🤖 AI Summary
This work addresses the limitation of existing text auto-completion methods, which disregard visual context and thus struggle to accurately infer user intent in multimodal conversations. We introduce the first multimodal auto-completion task, which predicts subsequent characters by jointly leveraging partial input text and visual information, and present the first benchmark dataset for this purpose. To tackle this challenge, we propose the Router-Suggest framework, featuring a context-aware dynamic routing mechanism that intelligently switches between a text-only model and a vision-language model to balance performance and efficiency. A lightweight variant is also provided for resource-constrained settings. Experiments demonstrate that Router-Suggest achieves 2.3–10× speedup over the best vision-language models while significantly improving user satisfaction, reducing typing effort, and enhancing completion quality in multi-turn dialogues.
📝 Abstract
Real-time multimodal auto-completion is essential for digital assistants, chatbots, design tools, and healthcare consultations, where user inputs rely on shared visual context. We introduce Multimodal Auto-Completion (MAC), a task that predicts upcoming characters in live chats using partially typed text and visual cues.

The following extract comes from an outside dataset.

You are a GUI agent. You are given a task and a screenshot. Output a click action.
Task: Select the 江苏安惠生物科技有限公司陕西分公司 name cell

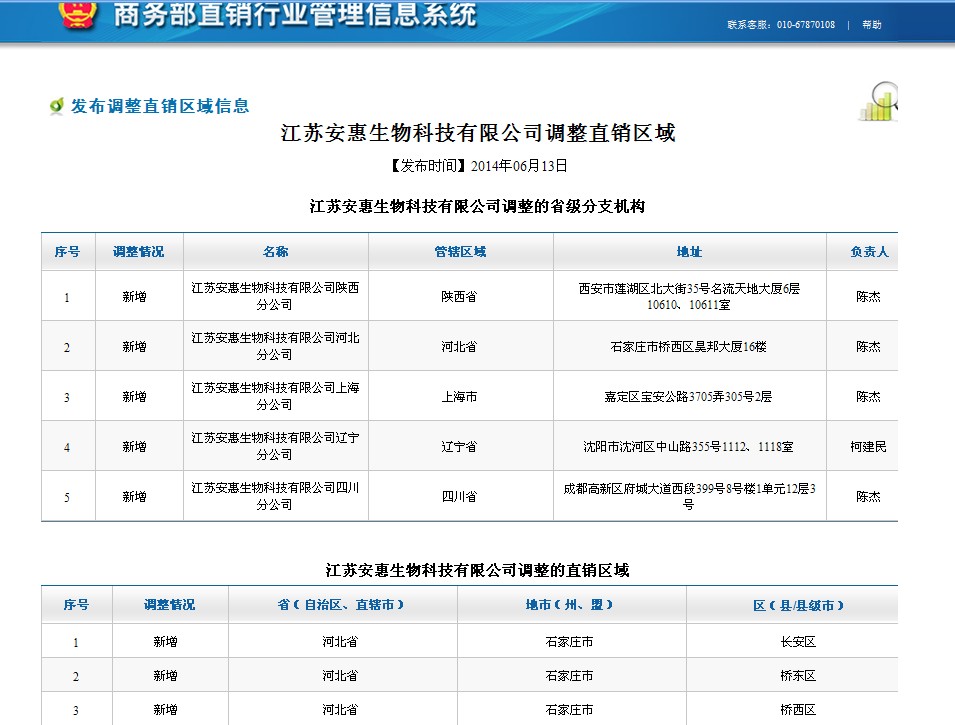coord(275,296)
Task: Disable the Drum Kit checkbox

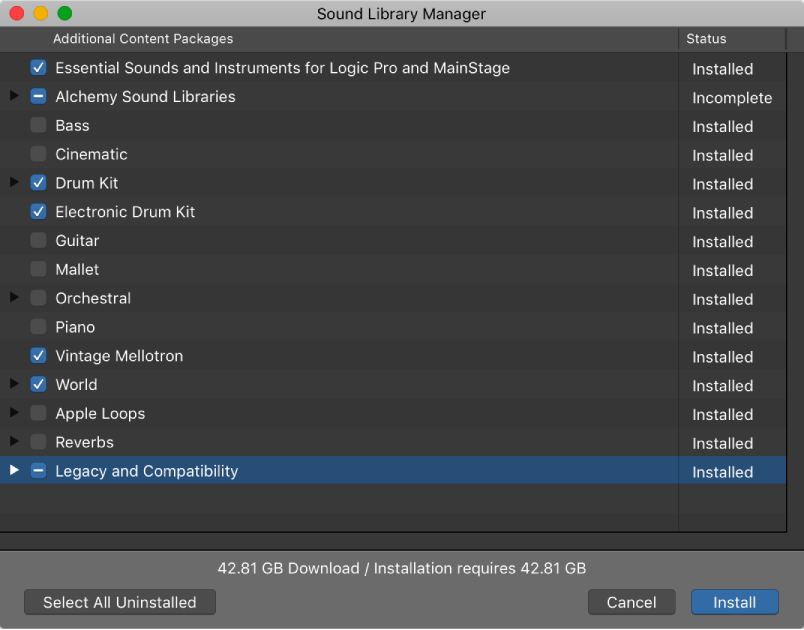Action: tap(37, 184)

Unlike traditional text-only auto-completion (TAC), MAC grounds predictions in multimodal context to better capture user intent. To enable this task, we adapt MMDialog and ImageChat to create benchmark datasets. We evaluate leading vision-language models (VLMs) against strong textual baselines, highlighting trade-offs in accuracy and efficiency. We present Router-Suggest, a router framework that dynamically selects between textual models and VLMs based on dialog context, along with a lightweight variant for resource-constrained environments. Router-Suggest achieves a 2.3x to 10x speedup over the best-performing VLM. A user study shows that VLMs significantly excel over textual models on user satisfaction, notably saving user typing effort and improving the quality of completions in multi-turn conversations. These findings underscore the need for multimodal context in auto-completions, leading to smarter, user-aware assistants.